Дело в том, что не следует смешивать между собой разнородные сферы жизни и совершенно различные точки зрения. Сцена, на которой разыгрывается трагедия, не зал суда; поэт не адвокат и зритель не судья. Но характеристично, что в то самое время, когда слабоватое человечество наполняет залы суда, чтобы вести пустую игру с понятием ответственности или невменяемости, игру, которая в своих конечных результатах должна обращать меч правосудия в детскую игрушку – в то самое время трагический поэт-судья часто чувствует в себе призвание формулировать нравственные строгие приговоры.
Но в чем я твердо убежден, это в том, что основательное изучение трагедий Шекспира должно настолько же содействовать развитию истинной гуманности, насколько разрушать гуманность фальшивую, которая готова отпускать преступнику его вину на счет общества и с опасностью для него.

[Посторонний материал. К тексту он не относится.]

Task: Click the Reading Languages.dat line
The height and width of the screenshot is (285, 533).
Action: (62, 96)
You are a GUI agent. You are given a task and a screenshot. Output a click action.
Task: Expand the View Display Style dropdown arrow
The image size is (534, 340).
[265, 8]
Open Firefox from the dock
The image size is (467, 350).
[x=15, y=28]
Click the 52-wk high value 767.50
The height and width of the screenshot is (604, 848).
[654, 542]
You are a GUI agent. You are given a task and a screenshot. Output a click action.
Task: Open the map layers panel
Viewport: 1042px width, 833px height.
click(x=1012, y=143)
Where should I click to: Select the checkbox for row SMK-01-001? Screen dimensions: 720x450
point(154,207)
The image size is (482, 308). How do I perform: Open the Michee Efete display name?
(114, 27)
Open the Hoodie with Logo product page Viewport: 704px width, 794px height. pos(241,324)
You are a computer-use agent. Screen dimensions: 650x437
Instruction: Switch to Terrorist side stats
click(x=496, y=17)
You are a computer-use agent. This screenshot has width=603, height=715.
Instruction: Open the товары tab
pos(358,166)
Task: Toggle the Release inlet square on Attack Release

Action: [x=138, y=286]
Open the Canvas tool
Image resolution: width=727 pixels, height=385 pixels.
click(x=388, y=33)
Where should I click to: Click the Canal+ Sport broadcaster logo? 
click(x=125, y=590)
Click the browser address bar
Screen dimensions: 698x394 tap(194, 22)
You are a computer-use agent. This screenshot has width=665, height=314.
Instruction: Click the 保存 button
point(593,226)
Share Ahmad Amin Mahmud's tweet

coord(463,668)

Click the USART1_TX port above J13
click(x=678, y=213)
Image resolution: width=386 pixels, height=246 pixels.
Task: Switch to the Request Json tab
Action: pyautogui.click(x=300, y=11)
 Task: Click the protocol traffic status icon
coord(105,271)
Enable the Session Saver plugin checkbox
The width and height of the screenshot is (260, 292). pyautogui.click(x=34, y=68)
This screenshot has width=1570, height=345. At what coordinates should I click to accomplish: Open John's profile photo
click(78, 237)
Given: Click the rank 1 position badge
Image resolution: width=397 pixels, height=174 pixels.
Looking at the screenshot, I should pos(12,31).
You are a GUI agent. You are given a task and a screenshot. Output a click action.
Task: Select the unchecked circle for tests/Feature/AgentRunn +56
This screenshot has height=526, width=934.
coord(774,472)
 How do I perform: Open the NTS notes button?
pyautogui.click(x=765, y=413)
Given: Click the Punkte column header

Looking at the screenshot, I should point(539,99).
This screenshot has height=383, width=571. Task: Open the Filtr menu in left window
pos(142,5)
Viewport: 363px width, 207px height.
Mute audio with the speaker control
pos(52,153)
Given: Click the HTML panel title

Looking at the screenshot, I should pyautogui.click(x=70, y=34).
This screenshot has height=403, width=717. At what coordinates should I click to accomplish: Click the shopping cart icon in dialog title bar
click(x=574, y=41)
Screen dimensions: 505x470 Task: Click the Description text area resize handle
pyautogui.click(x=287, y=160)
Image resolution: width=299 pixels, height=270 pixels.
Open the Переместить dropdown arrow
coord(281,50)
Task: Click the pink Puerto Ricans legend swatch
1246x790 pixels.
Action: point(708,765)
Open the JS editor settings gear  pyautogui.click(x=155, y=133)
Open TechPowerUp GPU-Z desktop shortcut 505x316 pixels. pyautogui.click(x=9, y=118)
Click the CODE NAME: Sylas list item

Если Шекспир сделался величайшим из всех трагических писателей, то причина этого заключается прежде всего в глубине его духа и правдивости его гения. Ему не нужно было никакой традиционной эстетической теории, чтобы дойти до понятия о трагическом. По его воззрению, задача драмы одна – показывать природе ее самое в зеркале. И человеческая натура, человеческая жизнь представляли ему множество трагических моментов, трагических судеб, которые он со своею мировою симпатией, плодом его собственного душевного опыта, наблюдал, чувствовал и пытливо исследовал. Драматическое творчество сделалось его призванием, но он не обращал его в деловое занятие, и как вообще искусство было для него священно, так трагическое прежде и больше всего. Не он гнался за трагическими сюжетами, скорее они гнались за ним. Только первое драматическое произведение его, полная крови и ужасов трагедия «Тит Андроник» очевидно была обязана своим существованием не внутренней потребности поэта, а желанию начинающего драматурга соперничать с блестящим образцом – Марло и его подражателями. Автор «Тита Андроника» еще не созрел для этого материала, да и вообще для трагедии; тем не менее он уже тогда чутьем понимал, как развивается и обнаруживается трагическая страсть, и если в драматической композиции, драматическом языке он оказывается усердным и равноправным учеником Марло, то в искусстве вызвать трагическое впечатление он уже с самого начала оставляет далеко позади себя своего предшественника.